In the documentation of primer.py:

However this must be considered as an *implementation detail*: `C_1` 
and `C_2` are incomparable categories, then the order in which they 
appear must be mathematically irrelevant:

I guess there is "If" missing after the first colon.

In sage/misc/c3_controlled.pyx, line 123: Should be "classes that an object inherits from.", not "classes that an object inherit from."
... line 139, "However, this has several inconvenients:" I guess this should be "However, this has several drawbacks" or "However, this is inconvenient in several regards" or so.

Do I understand correctly: As you outline in lines 148-166, the creation of classes will become slower (O(n^3) instead of O(n^2) for getting the MRO, etc) if one explicitly puts the desired MRO into a long list of bases.
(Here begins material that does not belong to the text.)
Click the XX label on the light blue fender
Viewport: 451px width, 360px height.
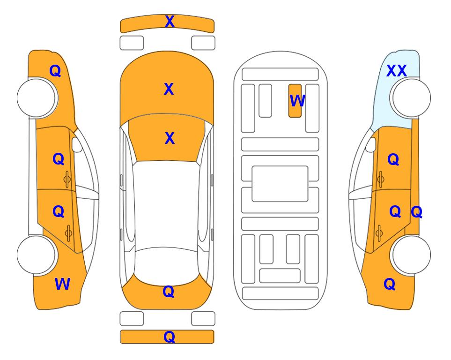coord(396,71)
This would certainly be a reason for an increased startup time and other regressions. Therefore, in a first step, you compute short lists of bases that ensure that the C3 algorithm still reconstruct the intended MRO. However, is this additional step (namely: Computing lists of bases) takes some time, not affecting the startup time?
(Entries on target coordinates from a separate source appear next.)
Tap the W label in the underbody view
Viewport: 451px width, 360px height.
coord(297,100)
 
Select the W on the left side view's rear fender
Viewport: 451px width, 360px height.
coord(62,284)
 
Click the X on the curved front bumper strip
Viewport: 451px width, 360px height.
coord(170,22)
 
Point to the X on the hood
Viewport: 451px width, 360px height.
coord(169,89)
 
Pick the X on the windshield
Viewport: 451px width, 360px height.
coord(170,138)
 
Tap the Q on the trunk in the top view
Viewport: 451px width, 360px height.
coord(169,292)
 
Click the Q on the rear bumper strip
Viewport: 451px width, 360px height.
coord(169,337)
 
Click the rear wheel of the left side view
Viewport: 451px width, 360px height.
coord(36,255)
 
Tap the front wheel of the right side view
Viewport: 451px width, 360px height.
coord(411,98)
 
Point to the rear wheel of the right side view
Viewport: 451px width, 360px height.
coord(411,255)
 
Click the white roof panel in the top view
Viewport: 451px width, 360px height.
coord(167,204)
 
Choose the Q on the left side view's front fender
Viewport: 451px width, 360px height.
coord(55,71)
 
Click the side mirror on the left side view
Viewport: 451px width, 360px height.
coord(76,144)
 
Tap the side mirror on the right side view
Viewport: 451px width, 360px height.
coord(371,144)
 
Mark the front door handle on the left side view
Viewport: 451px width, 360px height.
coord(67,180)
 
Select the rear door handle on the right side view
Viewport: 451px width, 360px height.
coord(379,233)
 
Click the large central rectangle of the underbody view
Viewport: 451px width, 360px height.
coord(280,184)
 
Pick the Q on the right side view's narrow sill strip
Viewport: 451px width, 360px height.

I still have to read the actual code (and not just the documentation). One question, though, which is in the spirit of #11935. In sage.categories.category, you have

        (result, bases) = C3_sorted_merge([cat._all_super_categories 
                                           for cat in self._super_categories] + 
                                          [self._super_categories], 
                                          key = attrcall('_cmp_key')) 
        self._super_categories_for_classes = bases 
        return [self] + result

I guess in many cases the result will be the same up to the base rings. Shouldn't we think of a way to avoid duplication of work? I could imagine that here is the reason for the startup time regression.
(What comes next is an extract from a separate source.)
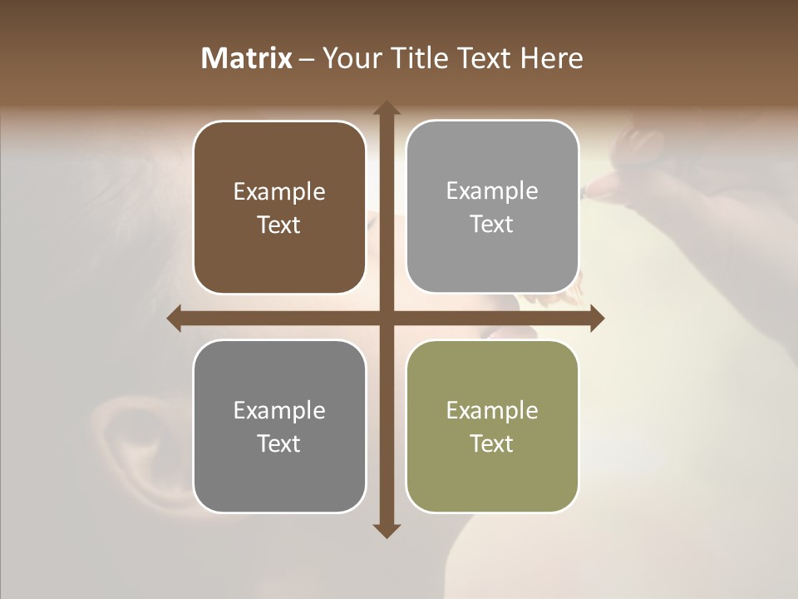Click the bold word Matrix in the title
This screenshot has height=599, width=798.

nthiery commented 11 years ago

comment:23

Replying to @simon-king-jena:

Some random remarks:

Why is Category._cmp_key a cached method and not a lazy attribute?

Why is CategoryWithParameters._cmp_key a method and not a lazy attribute or at least a cached method?

To be discussed. If I remember correctly, it's slightly easier to use super in cached methods than attributes, but I guess both would work.

Why has this example
sage: Groups().example().algebra(ZZ).categories()
...
been completely removed from sage/categories/groups.py? Similarly sage: Modules(Integers(9)).all_super_categories() from sage/categories/modules.py etc.

Because they neither bring useful test or information, and need to be updated whenever the category order changes which is a good source of conflicts.

In the documentation of primer.py:
However this must be considered as an *implementation detail*: `C_1` 
and `C_2` are incomparable categories, then the order in which they 
appear must be mathematically irrelevant:
I guess there is "If" missing after the first colon.
In sage/misc/c3_controlled.pyx, line 123: Should be "classes that an object inherits from.", not "classes that an object inherit from."

... line 139, "However, this has several inconvenients:" I guess this should be "However, this has several drawbacks" or "However, this is inconvenient in several regards" or so.

Thanks, I'll fix that! Probably on Monday, together with the fix for the failing long test.

Do I understand correctly: As you outline in lines 148-166, the creation of classes will become slower (O(n^3) instead of O(n^2) for getting the MRO, etc) if one explicitly puts the desired MRO into a long list of bases. This would certainly be a reason for an increased startup time and other regressions. Therefore, in a first step, you compute short lists of bases that ensure that the C3 algorithm still reconstruct the intended MRO. However, is this additional step (namely: Computing lists of bases) takes some time, not affecting the startup time?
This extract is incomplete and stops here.